Un Sábado por la tarde, hace muchos años, cuando ya terminaban las vacaciones de verano, nuestros hijos estaban nadando en la piscina. Nuestra hija mayor, Kay, que tendría unos ocho años, terminó de nadar y salió corriendo para recoger una toalla del tendedero. Mi esposo había estacionado un pequeño remolque debajo del tendedero para no ponerlo en la entrada de la casa. En lugar de recorrer la cuerda para poder alcanzar la toalla, Kay se subió por un lado del remolque. Pero perdió el equilibrio y se cayó pesadamente sobre los ladrillos que había abajo, golpéandose un brazo. Ella se levantó afligida porque no podía mover el brazo.
La pusimos lo más cómoda posible, y tratamos de comunicarnos con una practicista de la Christian Science, sin éxito. Entonces, decidimos llevarla a un hospital cercano. Allí le sacaron rayos X del brazo, y nos informaron que tenía el brazo quebrado en dos lugares, entre la muñeca y el codo. Nos dijeron que tendría que quedarse a pasar la noche porque por la mañana la operarían para colocarle un clavo de acero. El médico insistió mucho en que sin ese procedimiento el brazo no podría sanar debidamente. Ante la insistencia, sintiéndonos bastante incómodos con la decisión, dejamos a nuestra hija para que la prepararan para la operación a la mañana siguiente.

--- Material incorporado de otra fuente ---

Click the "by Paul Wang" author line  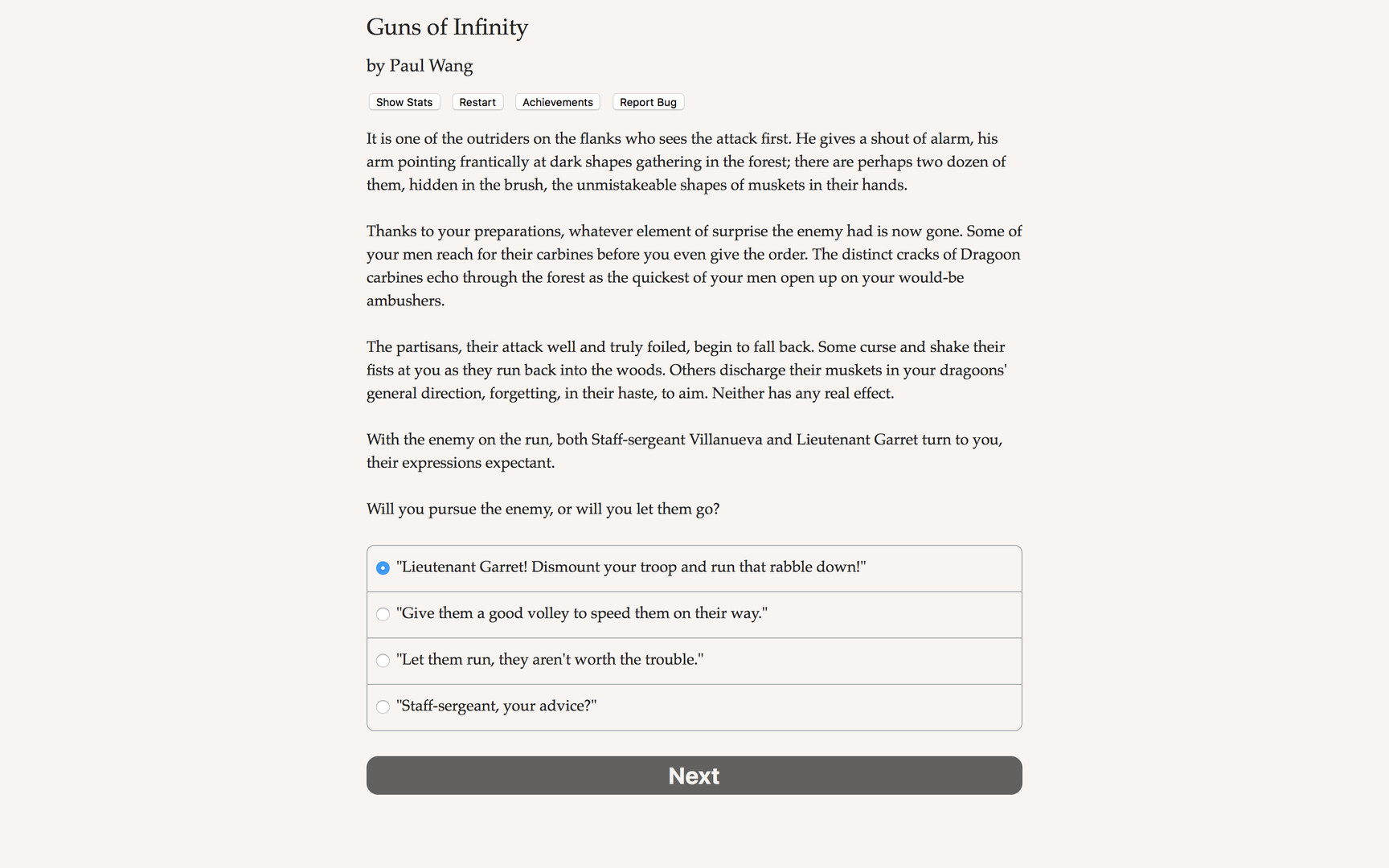[x=420, y=66]
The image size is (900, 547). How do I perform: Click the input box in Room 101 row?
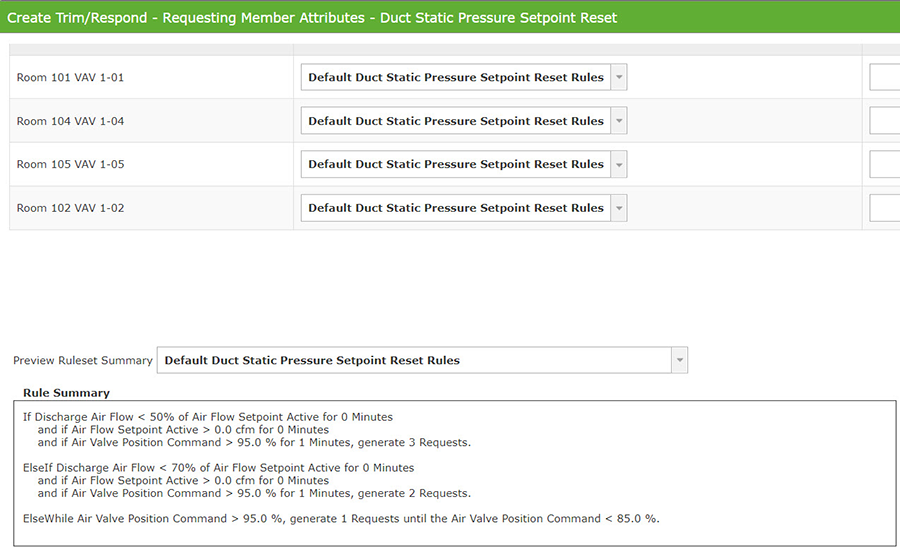[886, 77]
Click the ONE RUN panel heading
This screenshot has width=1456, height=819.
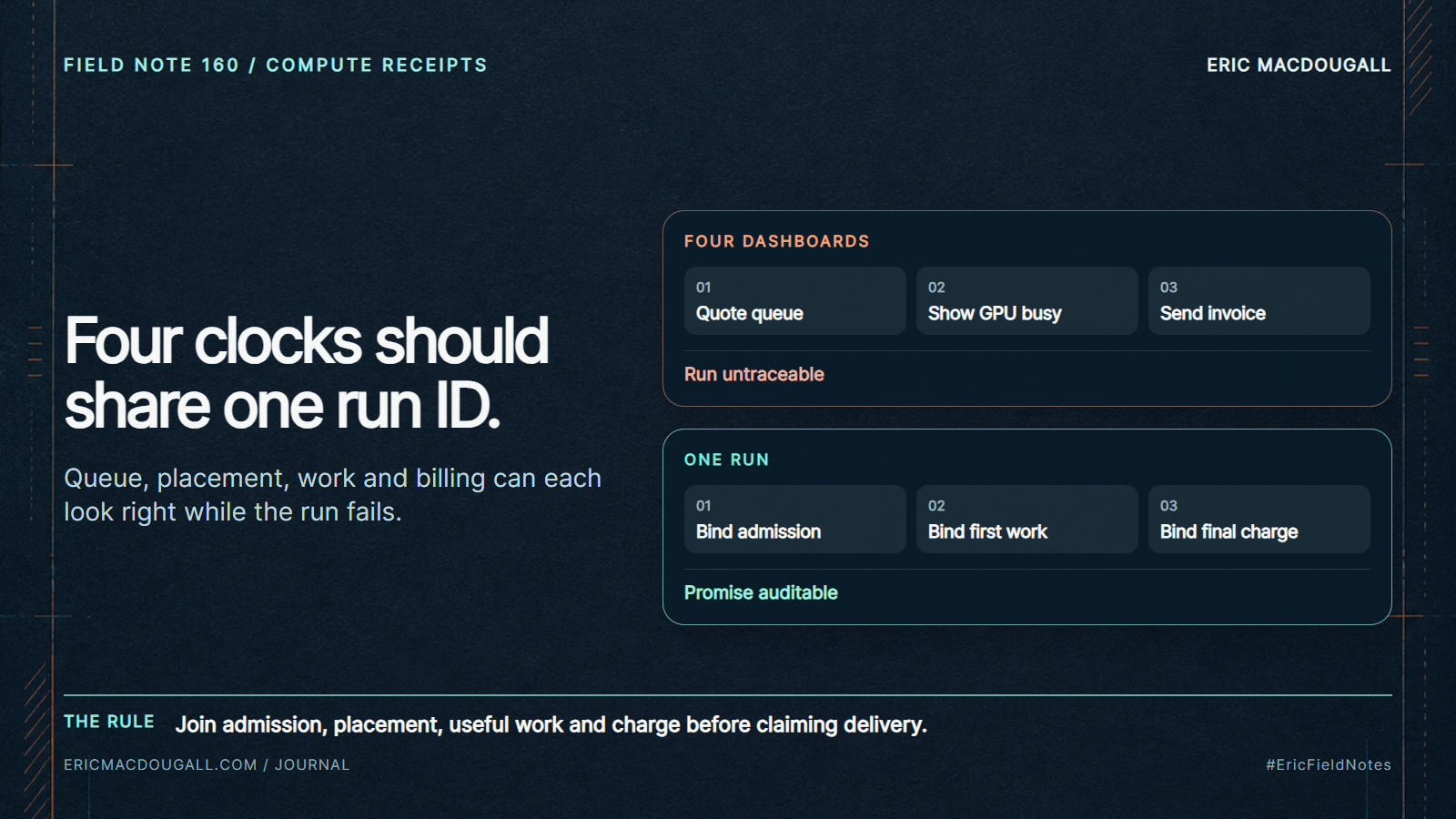tap(726, 460)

Después de irse a acostar, mi esposo de pronto se despertó, como si hubieran encendido una luz, y me dijo que estaba seguro de que Kay no debía estar en el hospital. Llamó al hospital, y les dijo que había decidido traer a su hija a casa sin que le hicieran la operación, y les pidió que alertaran a los médicos a cargo de su decisión.